Chlorophyll (Chl), the parent compound of CHL, is readily available by consumption of green vegetables. Spinach leaves, for example, may be up to 2% (20,000 ppm) chlorophyll by dry weight. Chlorophyll is also a known anti-mutagen (reviewed in (
Negishi et al., 1997)), and a weak inducer of mammalian phase 2 proteins
in vitro that protect against oxidative damage (
Fahey et al., 2005). A few whole animal studies have provided evidence that natural Chl might have cancer preventive properties
in vivo. Harttig and Bailey (
Harttig and Bailey, 1998) found that trout exposed via the diet for 2 weeks to 200 ppm dibenzo(
a,l)pyrene (DBP) and 3000 ppm of several different Chl preparations had 66% mean inhibition of adduct formation relative to treatments with DBP alone. A similar concentration of dietary CHL produced nearly identical inhibition. In the rat colon, dietary spinach or an equimolar amount of Chl inhibited cytotoxicity and colonocyte proliferation induced by heme, a red meat component hypothesized to contribute to colon cancer risk (
de Vogel et al., 2005;
Sesink et al., 1999). Rats were fed diet supplemented with heme and a 2.4 fold molar excess of Chl, or spinach equaling that amount of Chl. Both the spinach and Chl supplementation abolished the nearly 8 fold and 2 fold respective increases in cytoxicity and colonocyte proliferation seen with the heme diet alone. In addition, the Chl-containing diet largely blocked formation of a cytotoxic heme metabolite (
de Vogel et al., 2005). The authors speculated that green vegetables may decrease colon cancer risk from dietary heme through the protective effects of Chl.

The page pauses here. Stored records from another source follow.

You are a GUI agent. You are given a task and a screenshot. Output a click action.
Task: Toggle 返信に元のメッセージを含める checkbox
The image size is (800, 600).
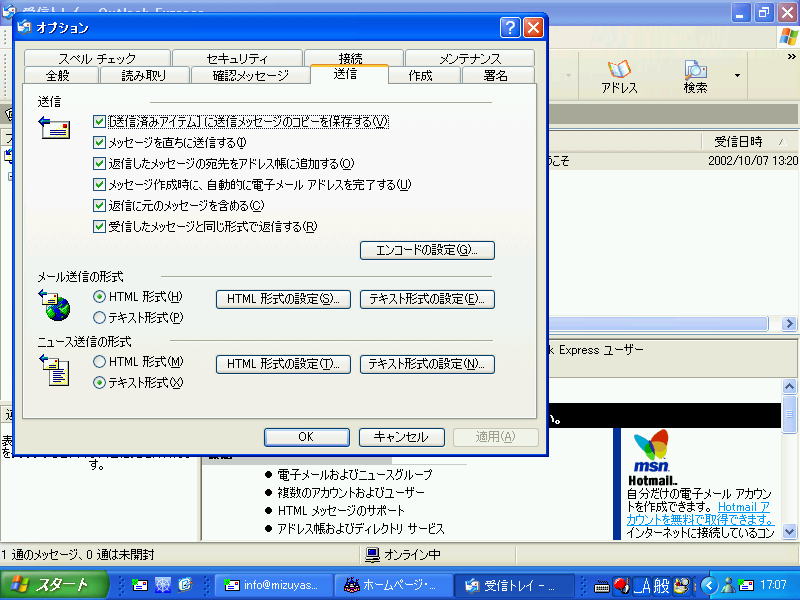pyautogui.click(x=99, y=205)
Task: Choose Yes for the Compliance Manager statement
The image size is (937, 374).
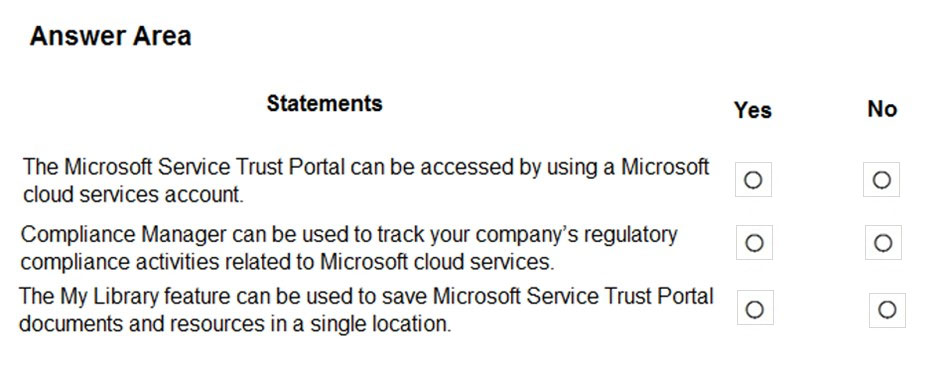Action: click(x=754, y=243)
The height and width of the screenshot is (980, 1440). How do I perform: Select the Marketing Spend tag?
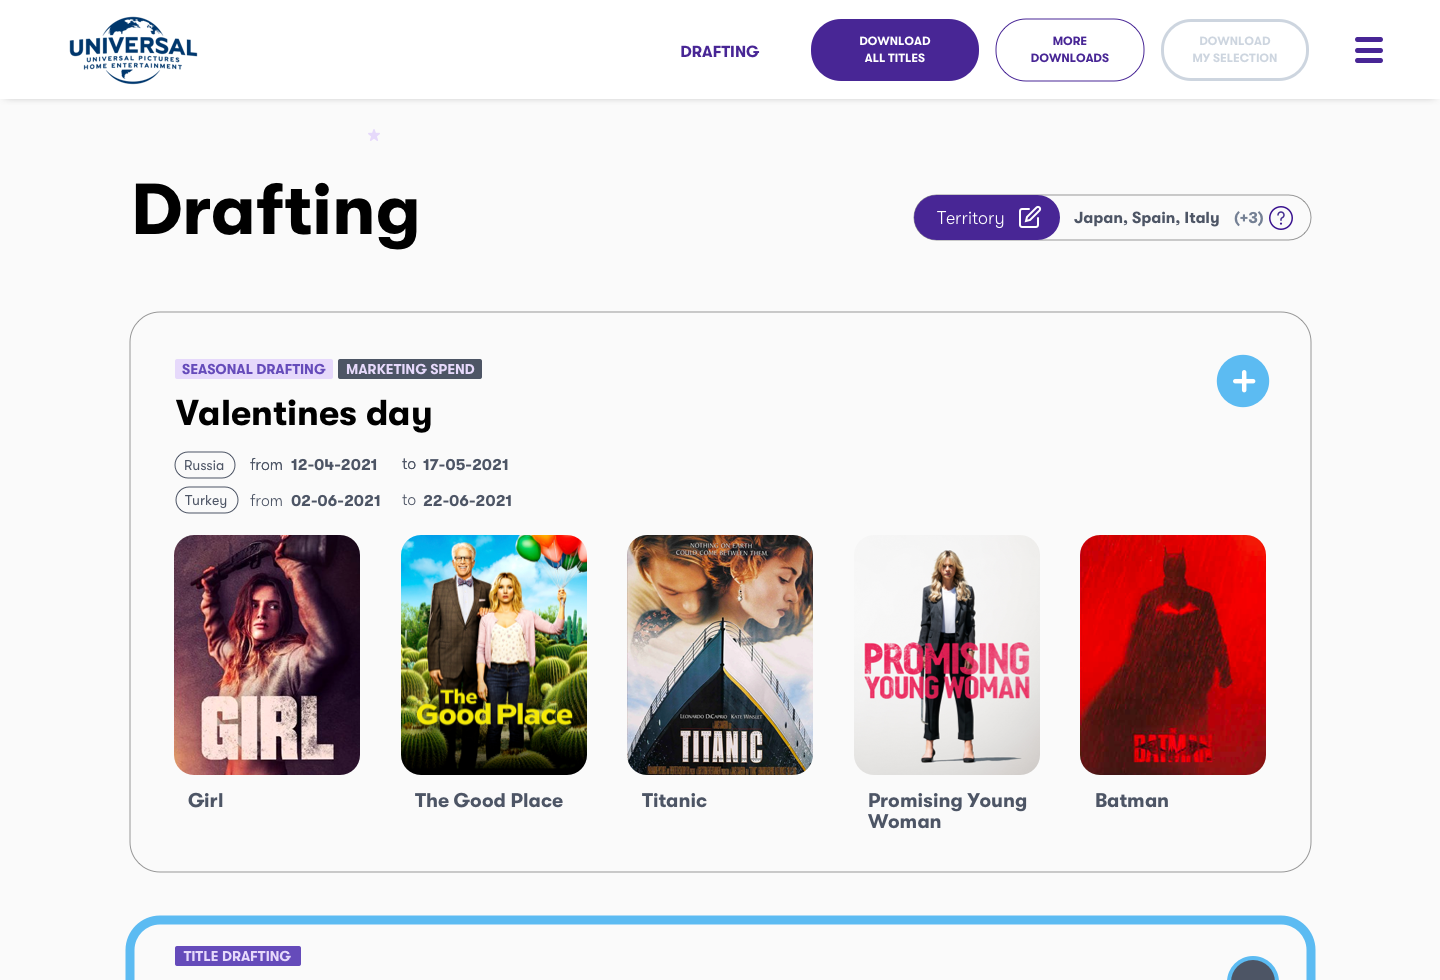click(410, 369)
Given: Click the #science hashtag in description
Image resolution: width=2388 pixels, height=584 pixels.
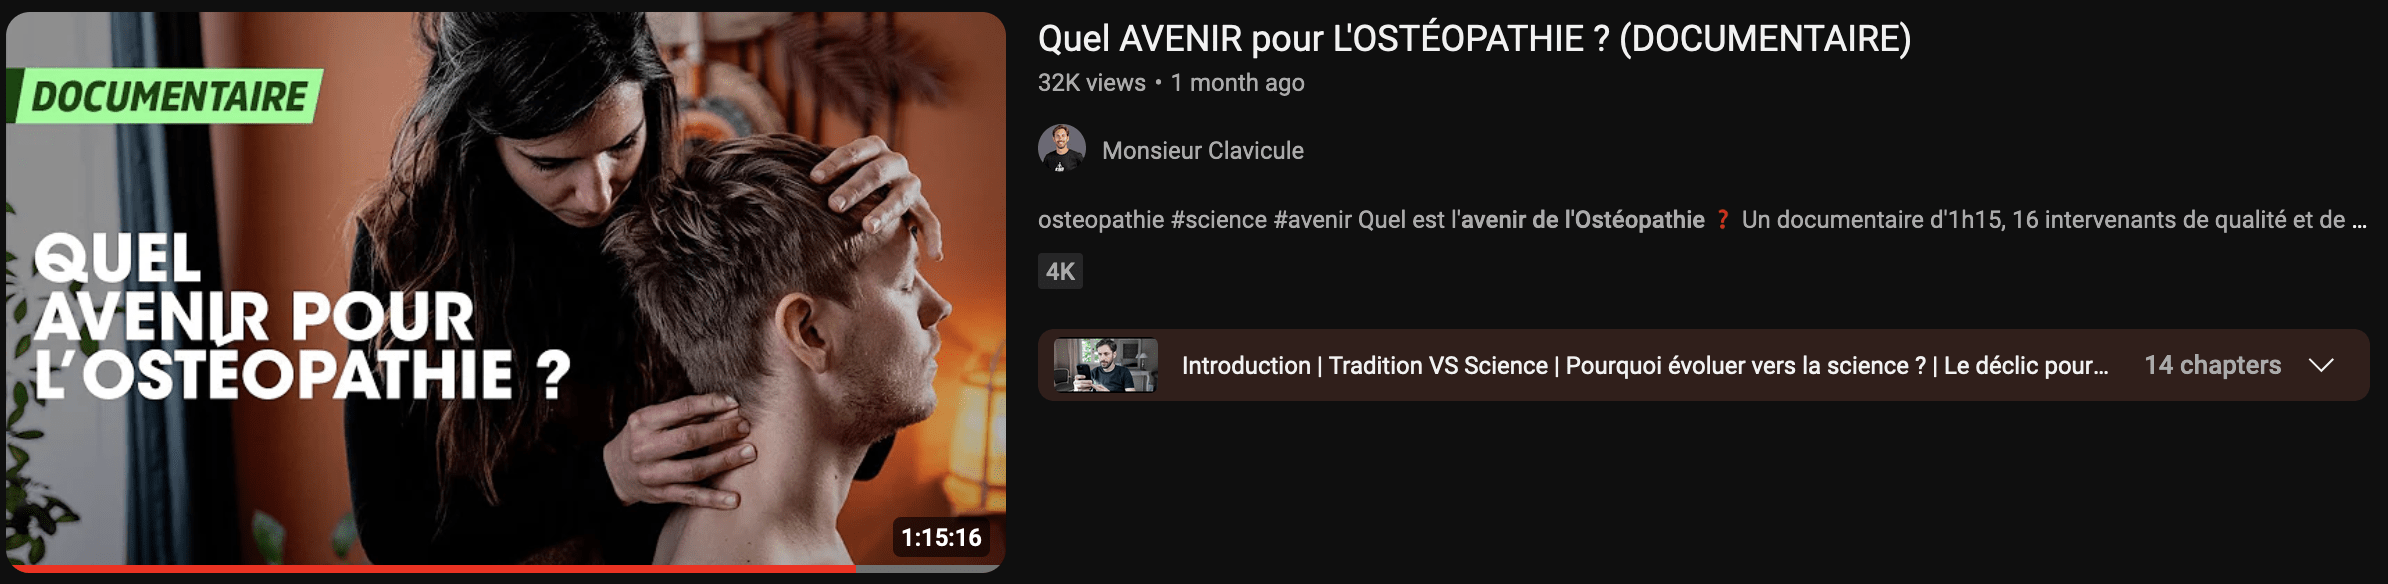Looking at the screenshot, I should click(1218, 220).
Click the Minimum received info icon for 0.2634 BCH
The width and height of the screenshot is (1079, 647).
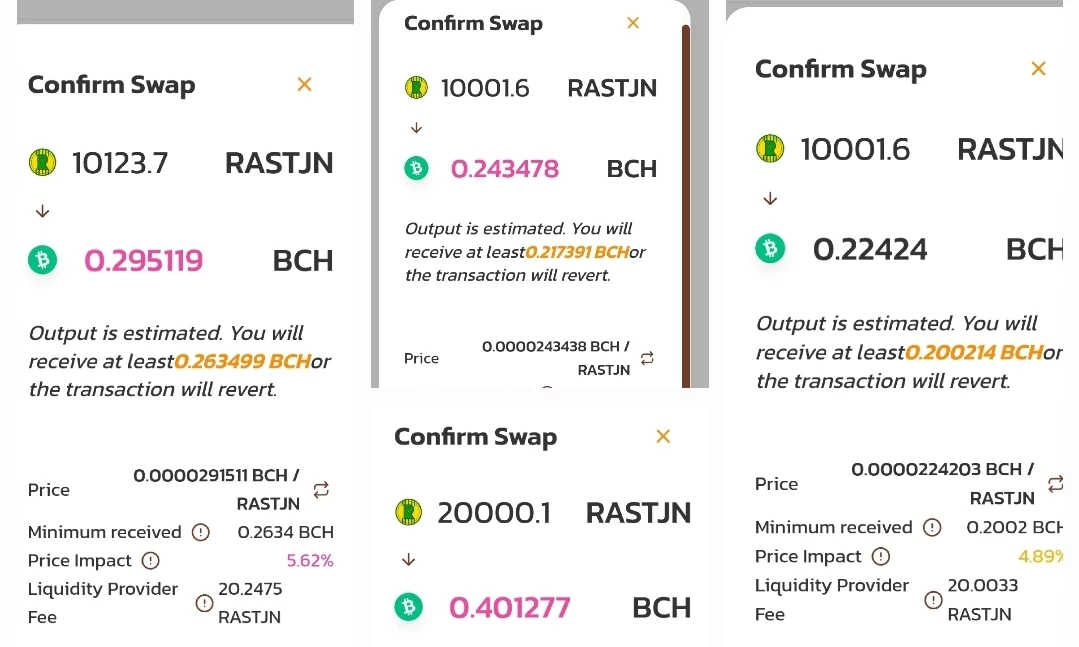coord(200,532)
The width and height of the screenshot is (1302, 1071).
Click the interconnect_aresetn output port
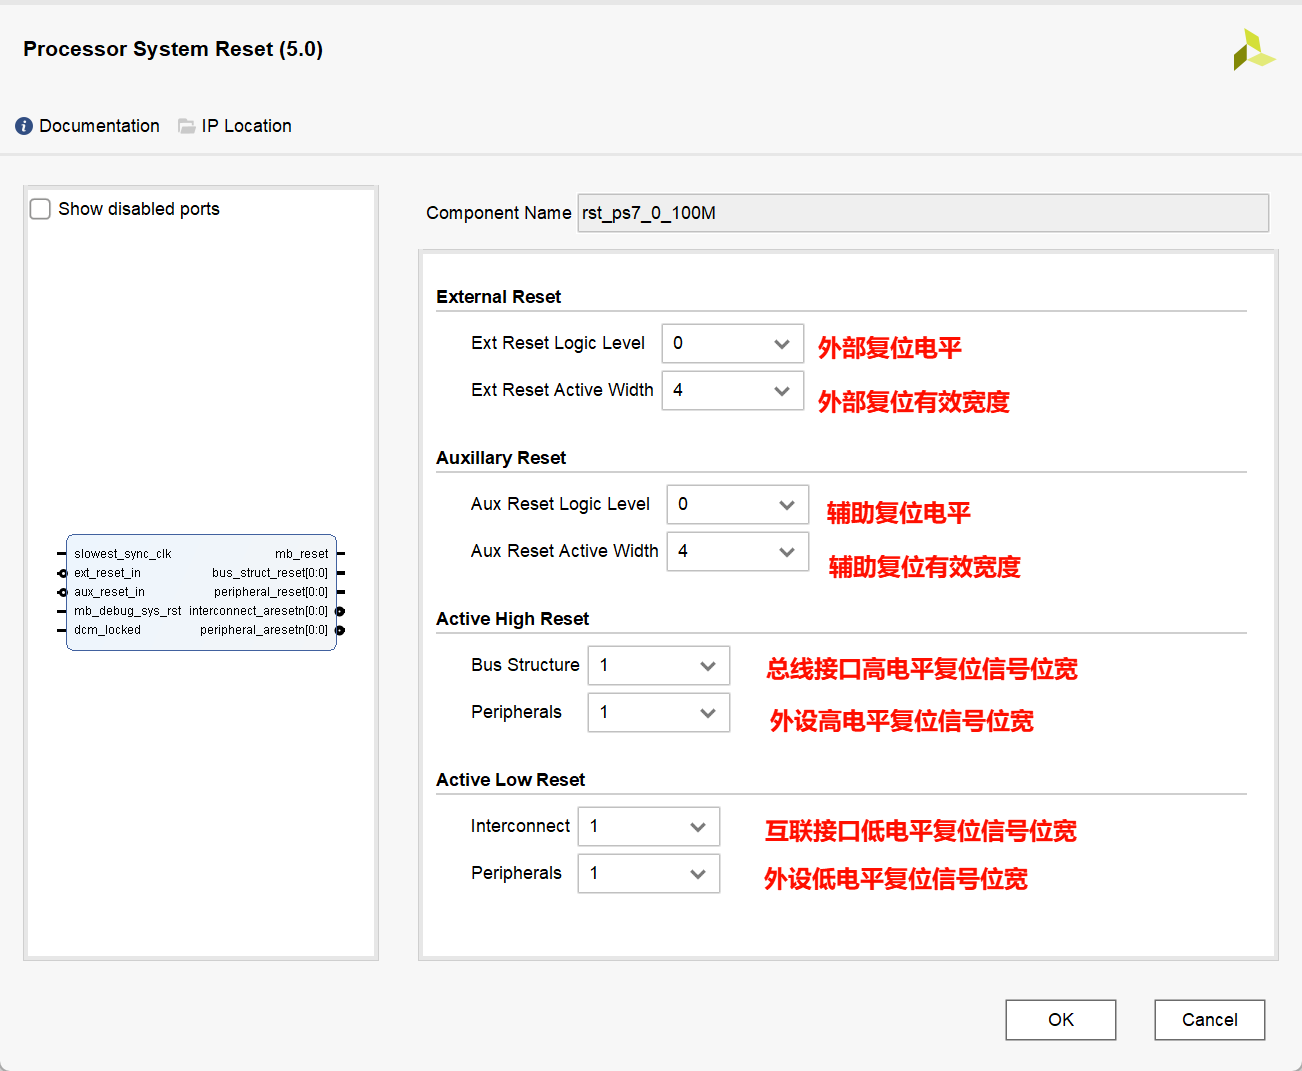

Despite this promise, there appears to have been no whole-animal tumor study investigating the effects of dietary Chl on tumor response. The present study used the rainbow trout carcinogenesis model to compare the effects of dietary Chl and CHL against DBP multi-organ tumor development. The trout model was chosen in part because of its 40 year history of development as an effective, low-cost model in the investigation of cancer and its modulation by dietary factors (
Dashwood et al., 1991;
Breinholt et al., 1995a;
Reddy et al., 1999;
Dashwood et al., 1998;
Harttig and Bailey, 1998;
Sinnhuber et al., 1978;
Hendricks et al., 1984;
Lee, 1991;
Bailey et al., 1996;
Williams et al., 2003), and in part because we were specifically interested here to know if Chl protection might occur in lower as well as higher vertebrate models, by mechanisms largely species-independent and thus readily extrapolated to humans. Chl and CHL interactions with DBP
in vitro and their effects on DBP bio-distribution
in vivo were examined to explore mechanisms. These experiments addressed the possibility that chlorophylls may protect in part by reducing systemic uptake of the carcinogen, and that this might occur by molecular complex formation during co-exposure. We recently reported similar Chl protection against aflatoxin B
1 DNA adduction and pre-neoplastic lesions when given by gavage in the rat (
Simonich et al., 2007), supporting the idea of cross-species Chl protective mechanisms.